So my friend works at a women’s clothing and home-furnishing chain. It’s a nice shop, the kind of place with lots of oddly-shaped carafes and ornate quasi-foreign/antique-looking furniture. And racks of $90 t-shirts.
Anyway, the store has a thing about its Brand, see? The Brand – anchored by its premium price points – must be protected. Sure, the $90 Ts sometimes find their way to the sale rack. Ditto for the carafes and furniture. And yes, the crummiest things eventually go on clearance for a significant discount. But when the orphans don’t sell, the brand is faced with a dilemma. What does it do? Take a guess…
A) They’re carried out to the dumpster
B) They’re picked-up and redistributed to the company’s low-end brand
C) They’re donated to local charities
D) They’re returned to the original manufacturer for a partial refund
Answer after the jump…
Sorry, I kind of lead you into a blind alley, there. The actual answer is that employees are instructed to destroy the goods. Putting them in the dumpster in one piece is no good — with stores all over the country, the chain would find itself fending off a loyal sub-customer base of dumpster divers. And the Brand can’t afford to have people walking around with free stuff (hence donating it won’t fly, either; people won’t keep buying $90 t-shirts if they show up at the Salvation Army a couple months later.) So the stuff gets destroyed *before* it’s thrown out. Most of the time, right there in the store. In front of the customers. (Gotta make room for new goods, after all.)
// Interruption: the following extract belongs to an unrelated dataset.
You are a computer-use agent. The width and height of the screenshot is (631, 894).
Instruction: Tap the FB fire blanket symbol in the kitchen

Now, the word from the managers is “destroy it, we don’t care how.” Understandably, these conditions give rise to a little game called Who Can Think Up The Most Outrageous Way To Break This? Stacks of picture frames meet their fate one by one, crushed under a high heel. That (admitedly ugly) floor-length mirror with the carved-wood African frame? Hammer time! The wretched deco desk that was supposed to sell like mad, but didn’t? Drop it from the second floor!
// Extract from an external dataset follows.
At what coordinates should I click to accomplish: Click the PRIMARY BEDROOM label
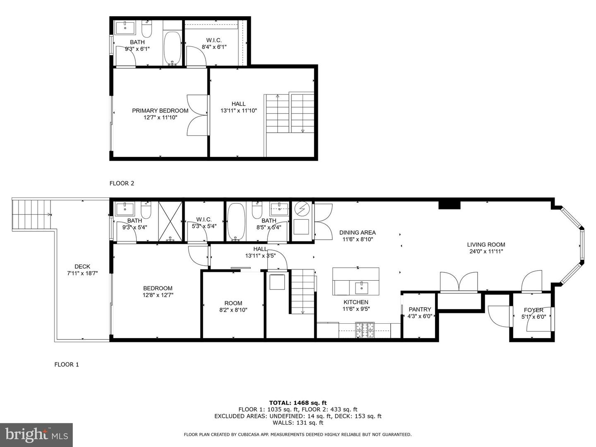(160, 111)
My friend has played the game, too. Grabbing a large bag and winking at her coworkers, she walked out to the floor, set the bag in front of a display of unfortunate martini glasses, and proceeded to drop them, individually, from chest height. It wasn’t the customers’ horrified looks that kept her from ever playing again (she said smiling at them glibly was actually kind of fun)… it was the waste. The sound of shattering glass broke her heart.
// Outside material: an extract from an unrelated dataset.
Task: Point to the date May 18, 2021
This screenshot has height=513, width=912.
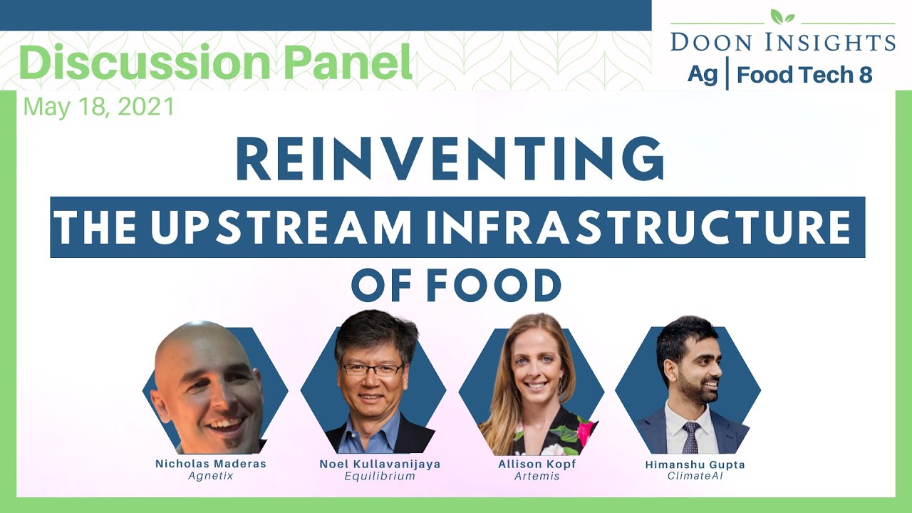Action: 99,107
Destroying the stuff is bad enough, but why does the company allow it to happen right there in the stores? I have no clue. (I do know it’s a national policy – my friend has worked in locations from coast to coast). Hell, breaking goods in front of customers most likely hurts the Brand more than any amount of dumpster diving. Anybody want to take a stab at rationalizing this policy?